Our info insanity continues into the evening entertainment sector where we are confronted with yet more violent programming, guns, shootings and head shots, and ponder why there is escalating gun violence.

Kids, we don’t need to make America great again. We need to make it good again.

Craig Bergland

Reno

The circle game

Whenever an attack, whether it was by a truck as in NYC or the shooting in Texas, Trump has two responses. If the attacker was an immigrant, then Trump tweets immigration reform and build-the-wall. If the attacker was white then he tweets “Let us pray for the victims.”

Neither is working. Mass shootings have been around for decades. We went through this in the Clinton years. We went through this in the Bush years. We went through this in the Obama years. And now we are going through this in the Trump years. They say insanity is doing the same thing over and over again expecting a different outcome. Time for sanity. When the time comes, get out and vote for people who will make a change.

Dewey Quong

Reno

Delayed reaction

Re “The doctor won’t see you now” (cover story, Nov. 28, 2013):

In response to where does the rest of the money go, your answer is overhead. The doctor still has to pay for office rent, employee payroll and taxes, health insurance, numerous government fees, malpractice insurance, general office insurance, workers compensation insurance, unemployment insurance, phone bills, utilities, office supplies, medical supplies, repairs, new equipment, etc.

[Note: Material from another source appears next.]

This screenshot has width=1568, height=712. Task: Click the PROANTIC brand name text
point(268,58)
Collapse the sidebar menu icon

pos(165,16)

These expenses are easily $40,000 to $50,000 per month under the MDVIP plan. I know, because I have a large traditional practice and my overhead, before I get paid a penny is around $60,000 to $70,000 a month. Most patients do not realize how high the overhead is on a physician office.

Gerard Mazza

Cleveland, Tennessee

Editor’s note: This letter responds to a four-year-old Jessica Santina cover story about new business models for medical offices.